The Madeleine Heritage
- Author: Martin Boyd
- Language: English
- Genre: novel
- Publisher: Bobbs-Merrill, USA
- Publication date: 1928
- Publication place: Australia
- Media type: Print (hardback and paperback)
- Pages: 404
- Preceded by: Bangrane: a memoir
- Followed by: Dearest Idol

= The Madeleine Heritage =

Book by Martin Boyd

The Madeleine Heritage (1928) (also known as The Montforts) is a novel by Australian author Martin Boyd. It won the ALS Gold Medal in 1928.

==Plot summary==
The novel tells the story of the "Montford" family who settled in Melbourne before the Victorian gold rush of the 1850s. The story commences with the arrival of the Montfords on the brig Chamois in Hobson's Bay near the new settlement of Port Phillip. Henry Montford, a young barrister from Lincolns Inn, has transported his family to the new colony to start a new life. Henry's brother Simon is already living in the colony, and the novel follows the reunion of the two families and their rise through the social ranks during the 1850s, and on to the turn of the century.

==Notes==
- Austlit notes that the working title for the novel was Great Grandmother Madeleine.
- The novel is believed to be a thinly disguised history of a major Victorian family, with one reviewer in 1933 stating: "Those familiar with the social, legal and pastoral history of this State will immediately recognise in the Montfords and their connections another and real family, whose roots were planted deep in our soil.
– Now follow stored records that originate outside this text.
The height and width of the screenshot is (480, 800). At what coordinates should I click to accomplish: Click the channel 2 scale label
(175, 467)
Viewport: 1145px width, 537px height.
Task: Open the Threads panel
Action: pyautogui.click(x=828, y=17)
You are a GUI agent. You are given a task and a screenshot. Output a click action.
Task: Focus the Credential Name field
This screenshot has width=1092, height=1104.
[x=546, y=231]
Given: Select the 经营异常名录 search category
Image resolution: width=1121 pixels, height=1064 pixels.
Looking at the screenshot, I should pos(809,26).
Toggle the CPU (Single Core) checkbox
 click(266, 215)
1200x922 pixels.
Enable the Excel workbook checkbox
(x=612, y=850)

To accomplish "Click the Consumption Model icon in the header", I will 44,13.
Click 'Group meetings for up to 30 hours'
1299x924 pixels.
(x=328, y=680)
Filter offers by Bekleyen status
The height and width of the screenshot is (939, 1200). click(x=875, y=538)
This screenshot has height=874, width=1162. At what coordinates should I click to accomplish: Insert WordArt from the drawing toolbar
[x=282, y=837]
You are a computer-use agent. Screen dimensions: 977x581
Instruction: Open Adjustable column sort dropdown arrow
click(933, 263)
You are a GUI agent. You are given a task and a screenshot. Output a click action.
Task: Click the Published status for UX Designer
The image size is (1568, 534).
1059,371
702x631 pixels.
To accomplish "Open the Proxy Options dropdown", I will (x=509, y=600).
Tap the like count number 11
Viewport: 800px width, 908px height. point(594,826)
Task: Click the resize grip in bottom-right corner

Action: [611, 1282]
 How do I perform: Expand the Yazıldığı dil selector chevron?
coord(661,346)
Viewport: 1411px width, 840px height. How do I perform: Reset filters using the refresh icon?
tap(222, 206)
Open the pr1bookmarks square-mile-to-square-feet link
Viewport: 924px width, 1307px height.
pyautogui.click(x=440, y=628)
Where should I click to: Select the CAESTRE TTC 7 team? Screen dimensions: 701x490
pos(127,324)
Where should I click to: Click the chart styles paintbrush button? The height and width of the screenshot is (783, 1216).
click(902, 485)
Forgotten by the present generation, these people and their type, have left their own enduring mark upon the spiritual and material characteristics of our country."

==Reviews==
- A reviewer in The Age noted that "Australian perceptions failed to comprehend the genuine merit of this book" when it was first published. The reviewer then went on to conclude "Mr. Boyd has written, in the opinion of the present writer, a masterpiece of which can be said, in conclusion, that it is still waiting for its rightful recognition despite the fact that its first English edition was published in 1928."
- Writing on the theme of "The Englishman in Australia" in 1929 Nettie Palmer stated that "In this book the Englishman-in-Australia theme was marked to the point of nervous self-consciousness in almost every page. The author showed his English family as feeling uncomfortably English in the colonies, but uncomfortably 'colonial' when they visited England, unhappily, rootless even down to the present. It made a problem novel of a kind. But when the publishers arranged for an American edition they felt, perhaps, that such a theme was too parochial, and decided to stress the personality of that eighteenth century Frenchwoman who had been grafted on to the family tree before the book opened."